İlk romanı “Devridaim” ile 2022 Turgut Özakman İlk Roman Ödülü’nü ve 2024 Orhan Kemal Roman Armağanı'nı kazanan Ezgi Tanergeç, İthaki Yayınları etiketiyle yayımlanan yeni kitabı “Geç Kalanlar Kümesi”yle tekrar okurun karşısında.
Aidiyet, yalnızlık, istismar, dostluk, utanç, zıtlıklar, zaaflar gibi insanlığın kadim hallerini vicdanın gölgesi altında, “yeni nesil tehditler” eşliği altında ele alan Tanergeç’le, romanının merkezini, günümüzün gizli personalarını, birer arzu nesnesi haline gelen başka insanların hayatlarının yansımalarını konuştuk.
Olasılıklar
İlk romanınız Devridaim ile ilgili Gönül Ekici’ye verdiğiniz demeçte, “Yaptıklarımızı yapmasaydık ya da yapmadıklarımızı yapsaydık bugün nerede olurduk?” sorusunun ya da “Bir başkası bundan nasıl etkilenirdi?” sorusunun kesin bir cevabı yok. “Fakat olasılıklar çok çeşitli,” diyorsunuz. “Geç Kalanlar Kümesi”nde de bu cevabın romanın ama zeminini oluşturduğunu düşünüyorum. Katılır mısınız buna?
“Devridaim” kadar olmasa da “Geç Kalanlar Kümesi”nde de dönüp dolaşıp böyle bir soruya ulaşabiliriz elbette. Çünkü bu romanda da karakterlerin eylemleri birbirini etkiliyor. En büyük fark “Devridaim”de bu etki çok daha dolaylı. Bazen yaptıklarımız bazen yapmadıklarımız, bazen aklımızdan geçirip harekete geçiremediklerimiz, bazen bambaşka hedeflerle yola çıkıp hiç ummadığımız şekilde son bulan kararlarımız etkiliydi.
“Geç Kalanlar Kümesi”nde ise karakterler birbirlerini doğrudan hedef alabiliyorlar, niyetleri kötü olmasa da bir şekilde “bilinçli” olarak harekete geçiyorlar. Karşılaştırma yaparsak bu karakterlerin davranışlarındaki sorumlulukların daha büyük olduğunu düşünebiliriz.

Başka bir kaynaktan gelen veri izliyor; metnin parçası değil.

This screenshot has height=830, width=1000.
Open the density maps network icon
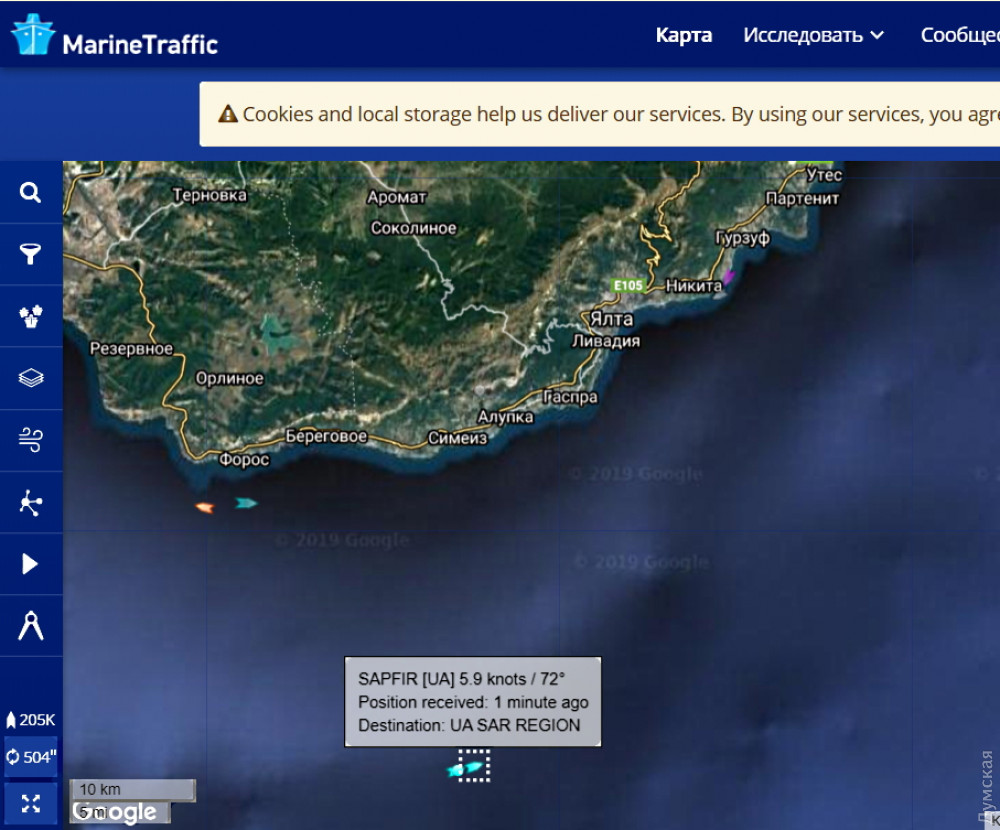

Kitabın sonunda, Yasemin’in babası, “Başkalarının hayatını bu kadar merak eden, kendi hayatından kaçıyordur,” diye bir cümle kullanıyor. Bunun, romandaki tüm karakterler ekseninde, yukarıda soruda belirttiğim görüşü desteklediği düştü aklıma. Ve devamında da kitabın arkasında yazan “yeni nesil tehditler” tanımı… Bunların hepsini toparlayınca meramınızın günümüz sıradan insanının, sıradan dertlerini kendi çapında büyüterek kendine ayrı bir önem atfetmesiyle ilgili olduğu üzerinde durdum. Günümüz insanının var olma çabası sizce de kendini dev aynasında gösterdiğini zannettiği dertlerden oluşmuyor mu? Ve bu durumu “Geç Kalanlar Kümesi” üzerinden nasıl değerlendirirsiniz?
Bahsi geçen yeni nesil tehditleri, hem sizin yorumladığınız gibi düşünmek hem de teknolojinin “başkalarının hayatına” ulaşmadaki pervasızlığı tetiklemesi ve yapay zekânın insan ilişkileri ve sağlığı üzerindeki etkileri olarak ele almak mümkün.
Bir açıdan baktığınızda Yasemin’in babasının dediği gibi başkasını hayatını kendi hayatından kaçmak için didikliyorsa kişi, bunu da bireyin mutsuz ve tatminsizleşmesiyle ilişkilendirebiliriz. Yeni nesil tehditler böyle düşününce elbette aynı zamanda kendini var etme çabasının bir uzantısı. Çünkü kişinin teknolojiyi ne şekilde kullandığı ve yapay zekânın bu şekilde belirleyici olmasını da kişinin bu motivasyonu etkiliyor. Bakalım okuyucu da Yasemin’in babasıyla aynı fikirde mi, göreceğiz.
Bir gruba ait olma
Enteresan bir kurgusu var romanın. Çıkış hikâyesini sizden dinlemek isterim…
Romanda insanlık hallerini bu kez dört arkadaş üzerinden anlatmak istedim. Hangi insanlık halleri derseniz, pek çok şey… Bir gruba ait olma, yalnızlık, istismar, dostluk, utanç, farklılıklar, zaaflar… Dört karakter de farklı şeyleri simgeliyor. İnsanı anlamak için de mutlaka geçmişe bakmak gerektiğini düşünüyorum. Bu yüzden geçmiş ve günümüz arasında gidip gelen bir kurgu yarattım.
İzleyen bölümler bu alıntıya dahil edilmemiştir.